I’ve never been a big online shooter fan throughout my time owning various consoles and PCs over the years, yet here I am doing a review for the online only, first person shooter, MAG (an acronym for the straight forward title of the game: Massive Action Game).  But therein lies the opportunity to look at this title with a fresh set of eyes, optimistic about the chaotic idea of 256 players online simultaneously on a single map yet expecting to be hampered by my unwillingness to socialize with PSN strangers.  Considering this, I dive head first in what has been promised as a different kind of shooter and enlist in the Shadow War.


The Pros

If you’re only looking to test your twitch reflexes in standard FPS modes and concentrate on your kill/death ratio then a game like Modern Warfare 2 might serve you better. Where MAG works best is not as a competitor to the guns blazing type of first person shooters, but more so as purveying the grand scale of a fully fledged war and your specific role within it.   That and that itself is well worth the venture into MAG, regardless if you are an experienced FPS player or not, whether you approach it as a lone wolf or consistently communicating with teammates, the game offers a certain gratification for anyone who participates within the ideas MAG attempts reinforce.

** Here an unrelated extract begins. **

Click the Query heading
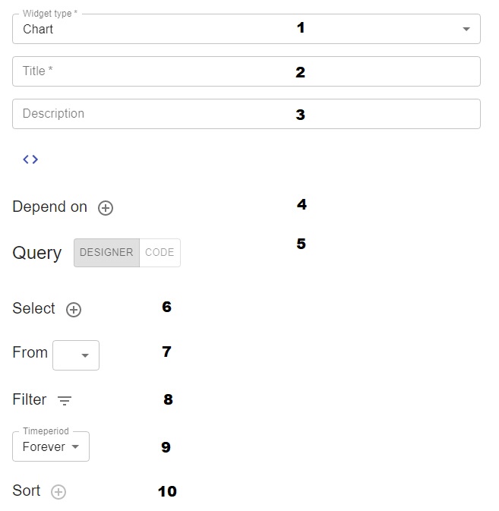Viewport: 499px width, 511px height. tap(36, 254)
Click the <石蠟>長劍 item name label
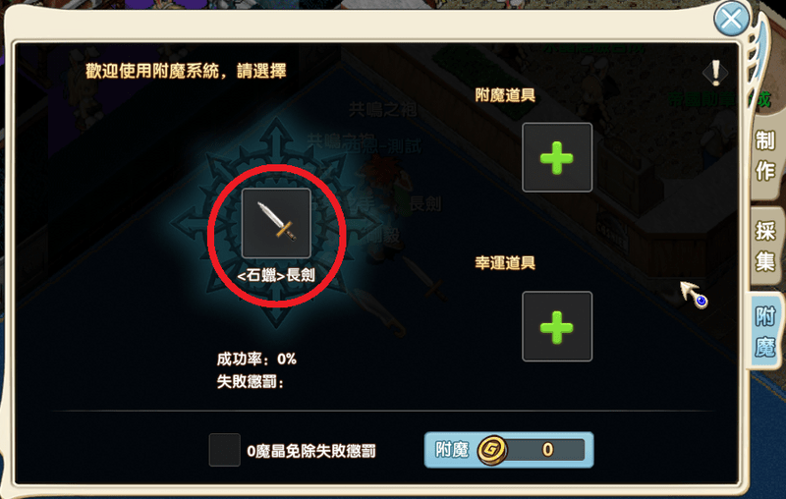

The game starts off with you choosing one of three factions (Raven, S.V.E.R., and Valor), where in the not-so-distant future the management of war is outsourced to PMCs (private military corporations) each vying for supremacy and reputation.  Whether you play casually or frequently, the online “Shadow War” will continually rage on as the game tracks the stats of every battle/match played ultimately contributing to the overall scoreboard between the three PMCs.  In the battles itself you start off with you’re standard deathmatch mode entitled “suppression” to wet you’re feet, but then eventually unlock objective based modes highlighted by the 256 player “Domination”.  It’s in these objective based matches you’re split up into squads of 8 where you cycle through tasks given to you by your squad leader (a position available to you once you garner enough XP) on the field of battle.  The idea is not that you’ll always immediately get straight to the main objective of the match (i.e. in “Aquisition” the main objective is to steal/defend two prototype vehicles) but every sort of task contributes to the end goal and are subsequently rewarded with XP by doing so.  Regardless of the task set before you, once completed successfully you can’t help but get this feeling that you’ve contributed to something larger than just you as an individual player and that you’re playing with the bigger picture in mind.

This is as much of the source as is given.